IDPH maintains family partnerships through 21 MH and 22 CH contract agencies that work directly with families within their service areas, providing care coordination, referral assistance, and gap-filling preventive health services. Families are represented on the Title V MCH Advisory Council (MCHAC) and on local health coalitions and similar types of councils.
Family diversity is woven into the fabric of the MCH program. Contractors regularly respond to the changing needs and backgrounds of families using assessments and feedback from those families and incorporating specific outreach to racial and ethnic communities of color.

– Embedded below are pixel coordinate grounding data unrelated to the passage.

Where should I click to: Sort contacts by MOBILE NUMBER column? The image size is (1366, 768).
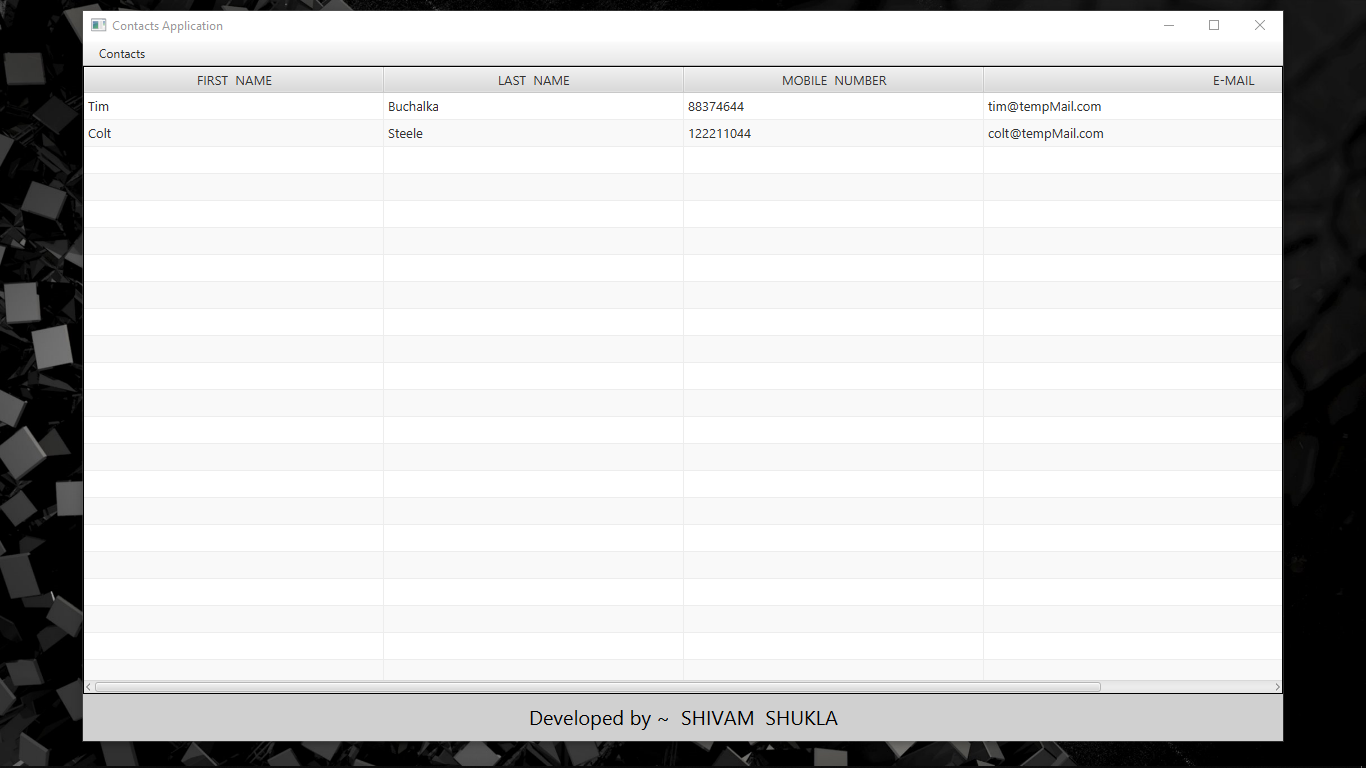[833, 80]
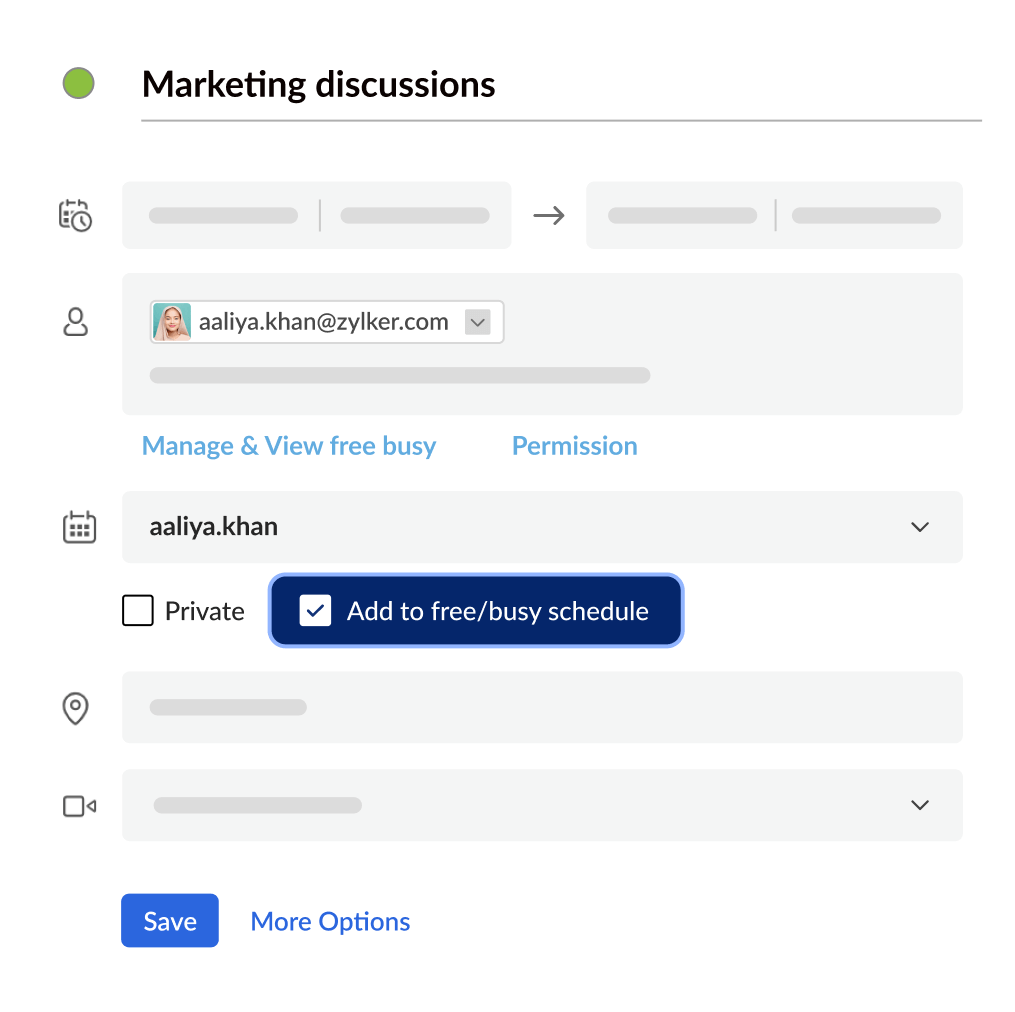The height and width of the screenshot is (1012, 1015).
Task: Expand the video conferencing options dropdown
Action: click(919, 805)
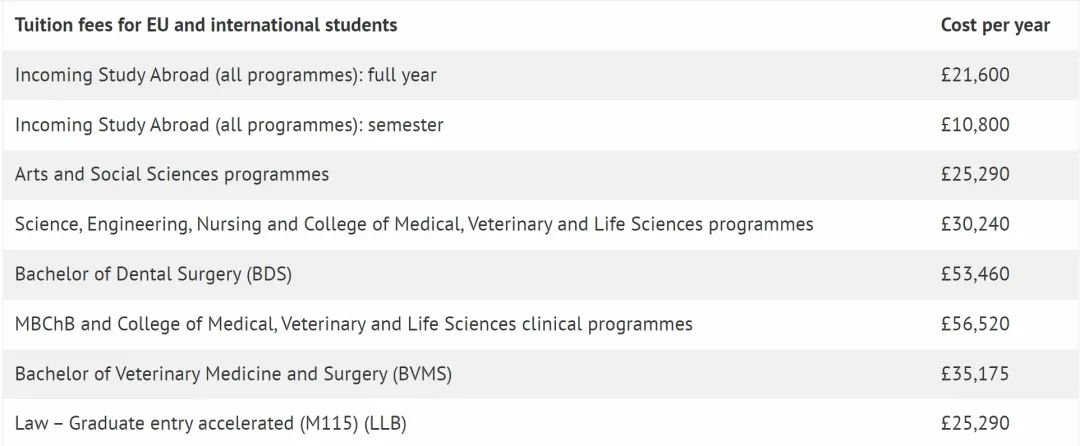Select the Arts and Social Sciences programmes row
1080x446 pixels.
pos(540,175)
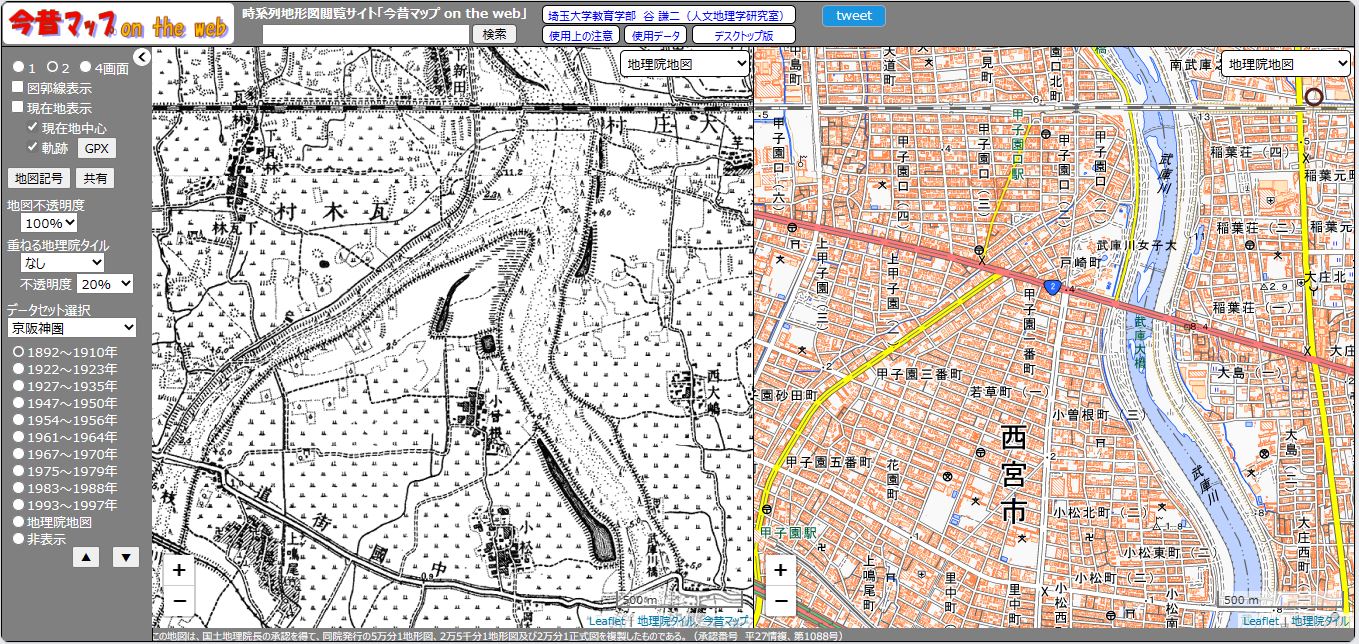Click the up triangle button in sidebar
Screen dimensions: 1359x644
(x=86, y=557)
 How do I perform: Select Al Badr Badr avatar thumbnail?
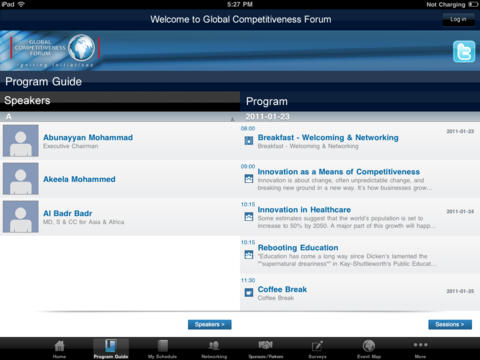click(x=21, y=217)
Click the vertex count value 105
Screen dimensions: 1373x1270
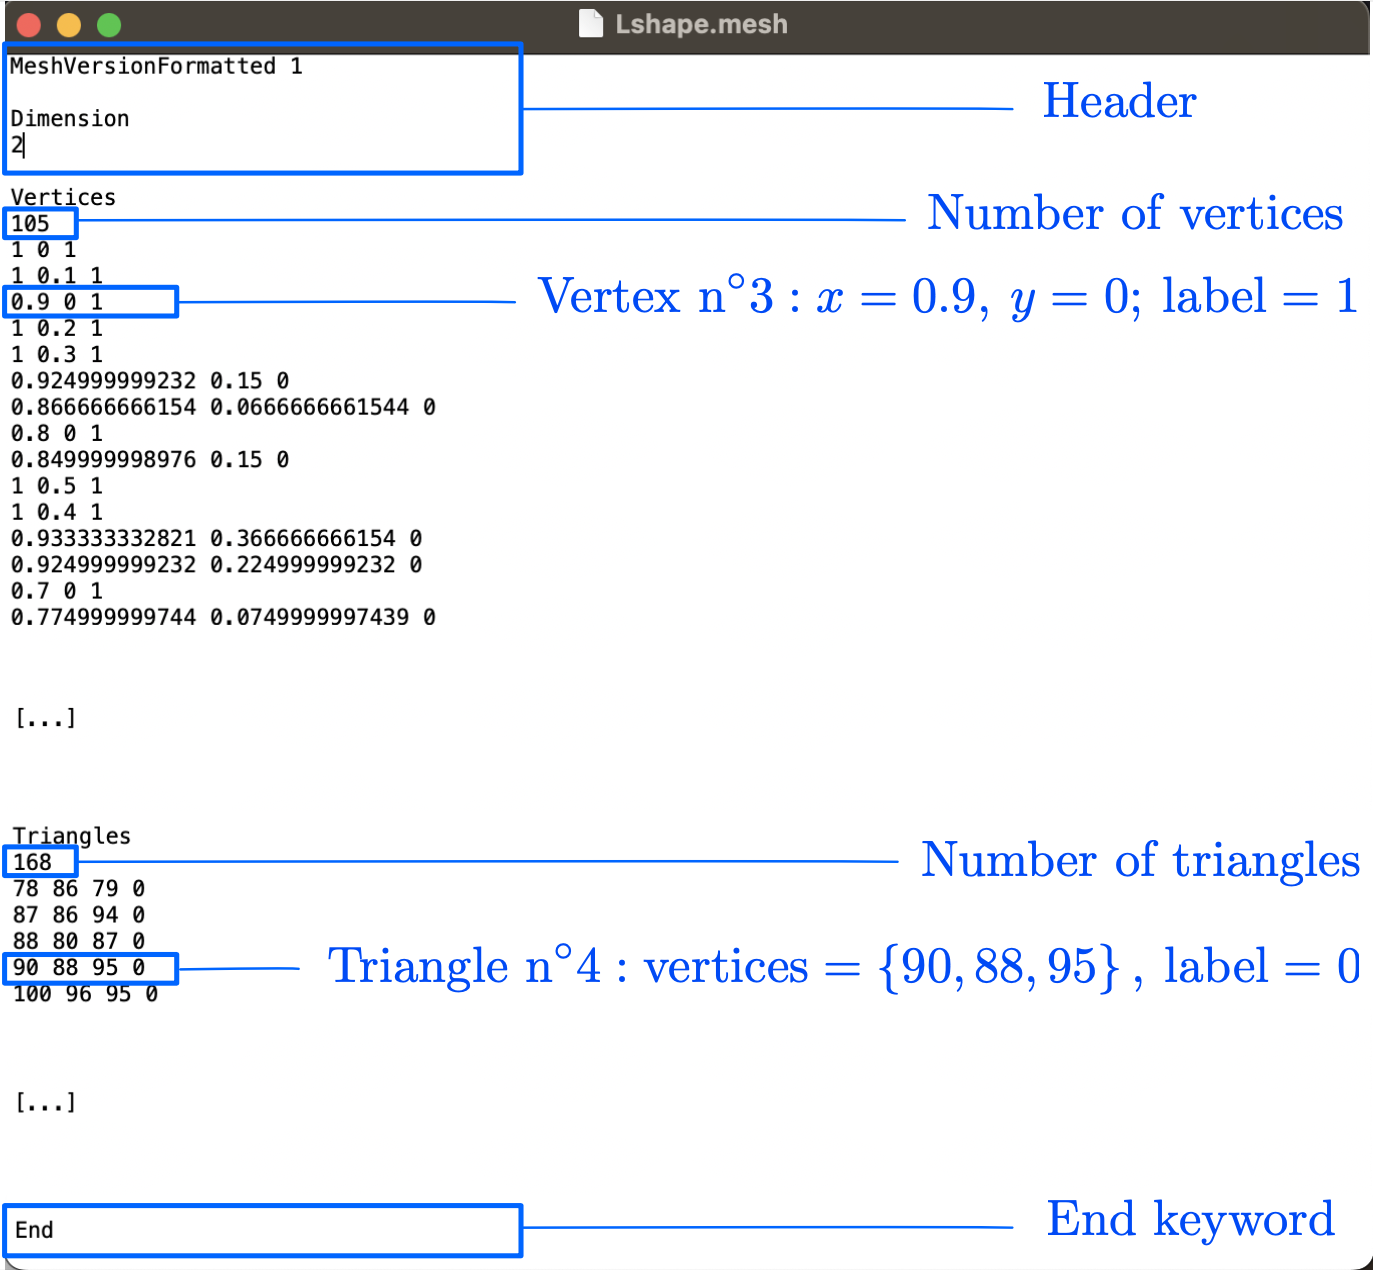tap(31, 224)
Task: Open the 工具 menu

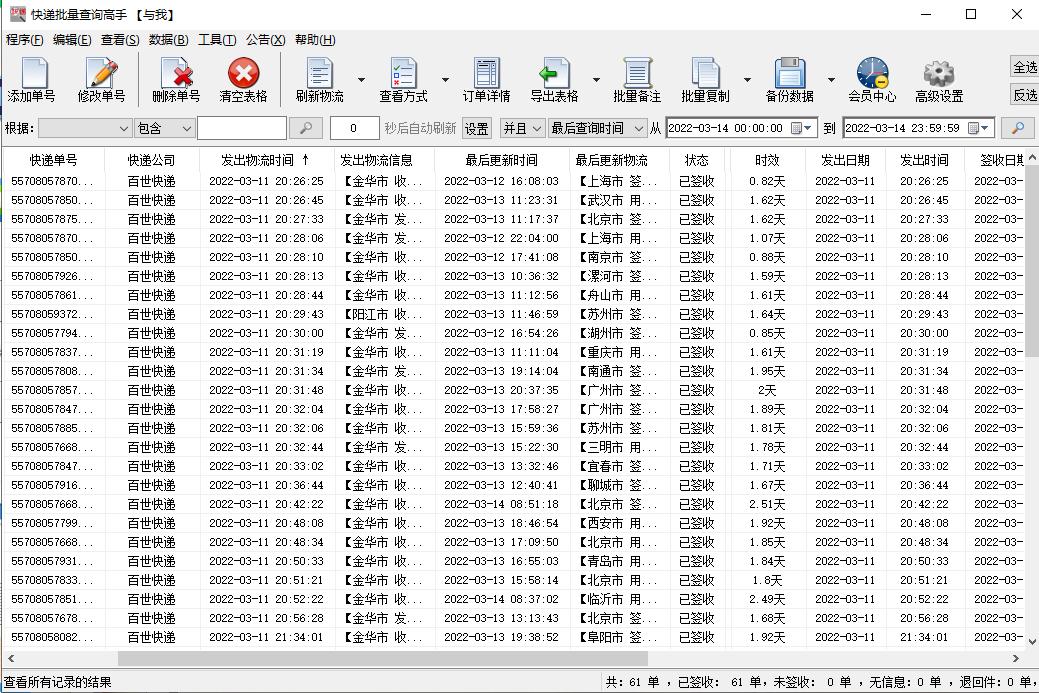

The MCHAC includes three family representatives. All members of the MCHAC are given resources for self-training in the MCH core competencies and orientation to the Title V program. Compensation is not provided for participation on MCHAC. The MCHAC assists with assessing needs, prioritizing services, establishing objectives, and encouraging public support for MCH and family planning programs. MCH contractors engage families often and respond to families’ needs based upon interactions. Client surveys help evaluate satisfaction, determine if program services meet client needs, and identify changes to improve program quality. This feedback is not typically compensated.
IDPH works through local Title V MCH contractors to assure health services for families, which include helping clients become better consumers and navigators of the health care system. Contractors report that the majority of family issues they address are related to medical/dental appointments and health issues and services. Contractors also work with families to find assistance with transportation, translation, food, clothing, and housing as well as referrals to other programs.
MCH contractors seek input of families/consumers and respond through changes to programs and policies (e.g. using text messaging for care coordination, use of language lines, and transportation to mental health services).
IDPH provides oversight and consultation for MCH contractors through phone and email communication, annual site visits, quarterly regional meetings, an annual seminar, and regular program-specific meetings such as I-Smile™ trainings. Staff provides technical assistance, monitors data, discusses promising practices, and verifies contractors’ progress toward performance objectives to assure family-centered approaches and overall program quality.